### Stored data
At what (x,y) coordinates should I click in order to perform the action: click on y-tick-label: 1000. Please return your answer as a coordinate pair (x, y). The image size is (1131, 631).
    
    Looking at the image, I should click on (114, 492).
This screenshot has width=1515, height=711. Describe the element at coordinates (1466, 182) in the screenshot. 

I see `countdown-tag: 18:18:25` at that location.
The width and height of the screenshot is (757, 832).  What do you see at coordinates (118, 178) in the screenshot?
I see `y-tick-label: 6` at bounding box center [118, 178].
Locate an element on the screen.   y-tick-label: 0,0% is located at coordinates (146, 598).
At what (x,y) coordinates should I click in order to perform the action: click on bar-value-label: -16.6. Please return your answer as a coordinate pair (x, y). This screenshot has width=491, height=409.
---
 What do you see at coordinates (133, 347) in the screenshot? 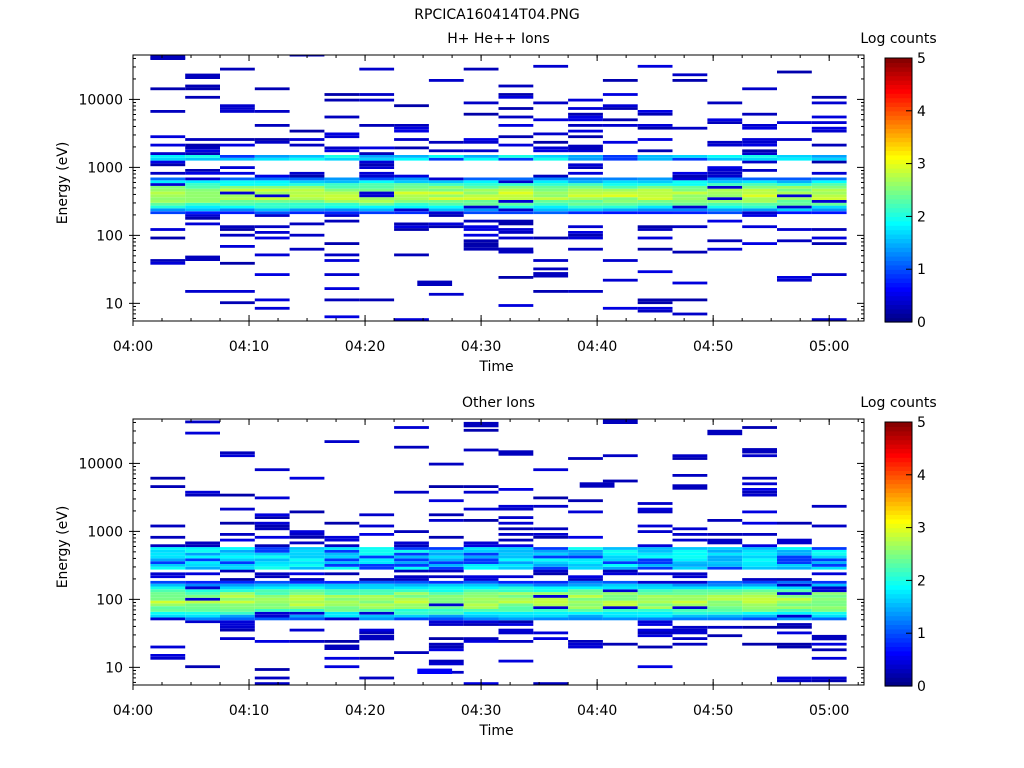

### Exercise
Update the lines from the one with "The width and" up to and including the one with "center [118, 178]." by changing "width and height" to "size", leaving everything else as it is. Return only those lines.

### Answer space
The size of the screenshot is (757, 832).  What do you see at coordinates (118, 178) in the screenshot?
I see `y-tick-label: 6` at bounding box center [118, 178].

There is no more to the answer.